Document text: Begin

Apr. 1, 2020

Pablo Vanegas Peralta


Pablo Vanegas Peralta

Rector, University of Cuenca

“Currently, the University of Cuenca has 16,000 students, 1,200 professors, 800 employees, and 12 schools.”


Pablo Vanegas Peralta is the Rector of the University of Cuenca. He graduated with a degree in systems engineering from the same university. He has been a professor of computer science at the University of Cuenca for 14 years. He also has a master's in artificial intelligence sciences and a PhD in engineering from Katholieke Universiteit Leuven in Belgium.

What is the current size of the university and its current focuses?

Currently, the University of Cuenca has 16,000 students, 1,200 professors, 800 employees, and 12 schools covering all areas of knowledge. Our graduate programs are constantly changing as we adapt to market demand, national necessities, and people's interest. We are increasing the number of our doctoral programs as we invest more resources in research and commit to improving our academic offer. Furthermore, our focus is on finishing the new campus and emphasizing innovation in all activities.

How much importance has innovation and research had in the university's recent operation?

Historically, the University of Cuenca has excelled at training human capital for a workforce that rises to important positions due to their high-quality education in professional studies. Especially since the new Law of Higher Education was passed, the University of Cuenca has focused on strengthening research efforts and enhancing academic output. We rethought and restructured our previous professional arrangement to better understand the necessary practices to create a proper research department. This included identifying areas of study that translate into practical benefits for our country or hold academic significance. We have found that sustainability, medicine, technology, and industrial productivity are areas of study where we could partner with private institutions to obtain funding for areas that could, in turn, increase their productivity through effective research-based initiatives. We have included the participation of the Chambers of Commerce and Industry and the Municipality of Cuenca in our institutional strategy to create a networking platform to enhance existing synergies. While we recognize the importance of the private sector in our research and academic curricula planning, we have also invested our own resources in the creation of a public enterprise for life sciences called the Health Innovation Center. This space connects multiple health and biology-related professionals, ultimately generating knowledge to improve our health sector. We want to find alternative or complimentary treatments for conditions like rheumatoid arthritis, breast cancer, and many other conditions. We are supported by the Ecuadorian Social Security Institute (IESS), with whom we are joining efforts and resources to better treat our patients and translate our research into social progress. In the long run, we want to treat patients in our own hospital at the Health Innovation Center.

Document text: End
Provided data: Begin

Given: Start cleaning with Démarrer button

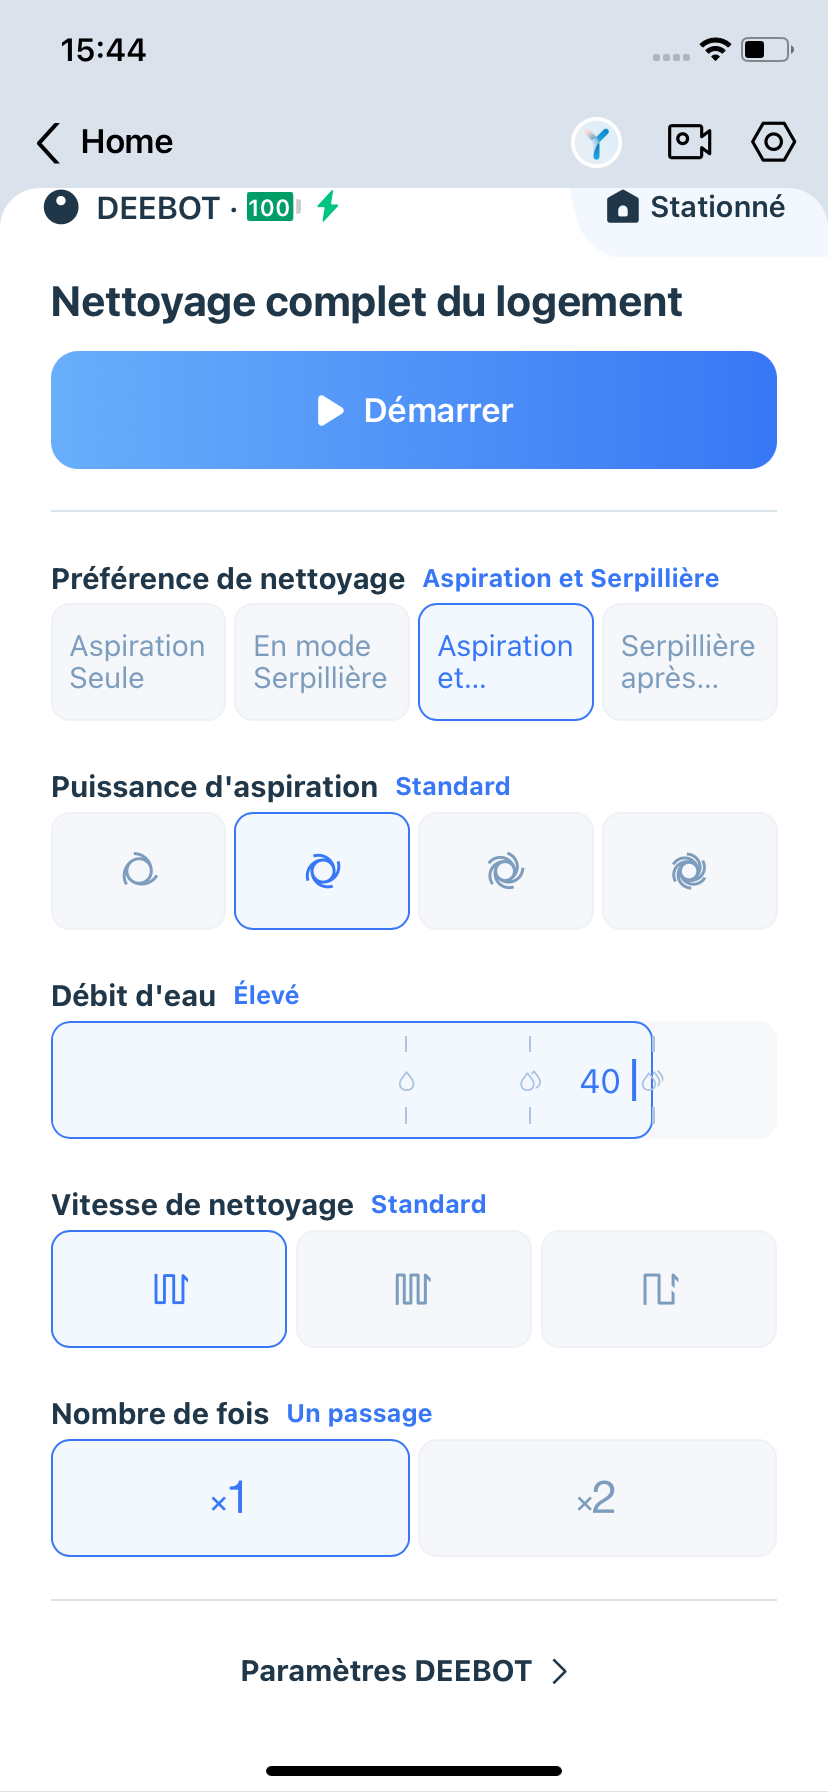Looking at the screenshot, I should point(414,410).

Provided data: End
Provided data: Begin

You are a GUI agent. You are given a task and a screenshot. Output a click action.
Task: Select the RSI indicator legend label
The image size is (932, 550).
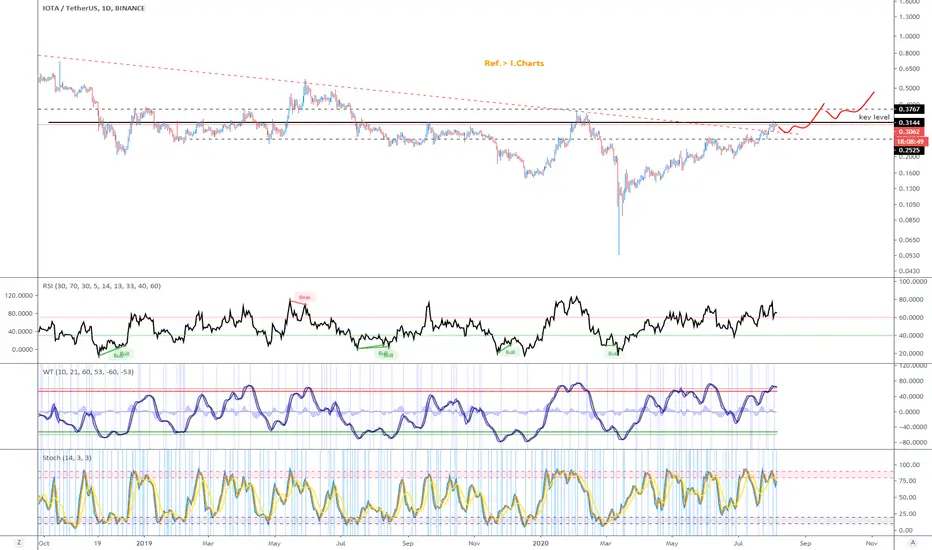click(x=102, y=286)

Provided data: End

**Assigned task A:**
Answer these from the interview with the University of Cuenca's rector:
(i) For how many years has Pablo Vanegas Peralta been a professor of computer science at the university?
(ii) How many schools does the university currently have?
(iii) What is the name of the public enterprise for life sciences that the university created?
**Assigned task B:**
Continue the interview with the University of Cuenca's rector, picking up right after its last sentence.

**Exercise response A:**
(i) 14 years
(ii) 12
(iii) The Health Innovation Center

**Exercise response B:**
Which sectors have the most potential for development with the support of academic institutions such as the University of Cuenca?

For years, the ceramic industry has been gaining more exposure in Cuenca, with the multiplying effect of industry-related stakeholders setting up operations in Cuenca. The dairy industry also has a large presence, along with other cattle-related businesses like meat and leather. In general, there are several manufacturing activities supported by our graduates. However, we have not produced enough academic results for these industries yet, and there is a lot of room to grow through collaboration. Ideally, we want to reduce our dependence on foreign research and be the knowledge generators boosting our local economy. We need to create an industrial complex to make space for different institutions, public and private, and companies to collaborate and seize the potential of working toward the same goal in the same space. Strengthening our local economy and growing our national productive output are keys to creating sustainable economic growth. Yet, to achieve full resiliency and turn economic growth into social progress, we need to work on closing social inequalities and income gaps. Our increased productivity must be translated into better working and living conditions for our less-favored citizens. We need to support development routes through which the next generations born to low-income families can have access to higher education and top-class healthcare. So, whilst working on improving our productive output, helping our local companies achieve better results, and improving our trade balance, we also need to create policies that reduce our socioeconomic gap and support citizens by guaranteeing access to social services.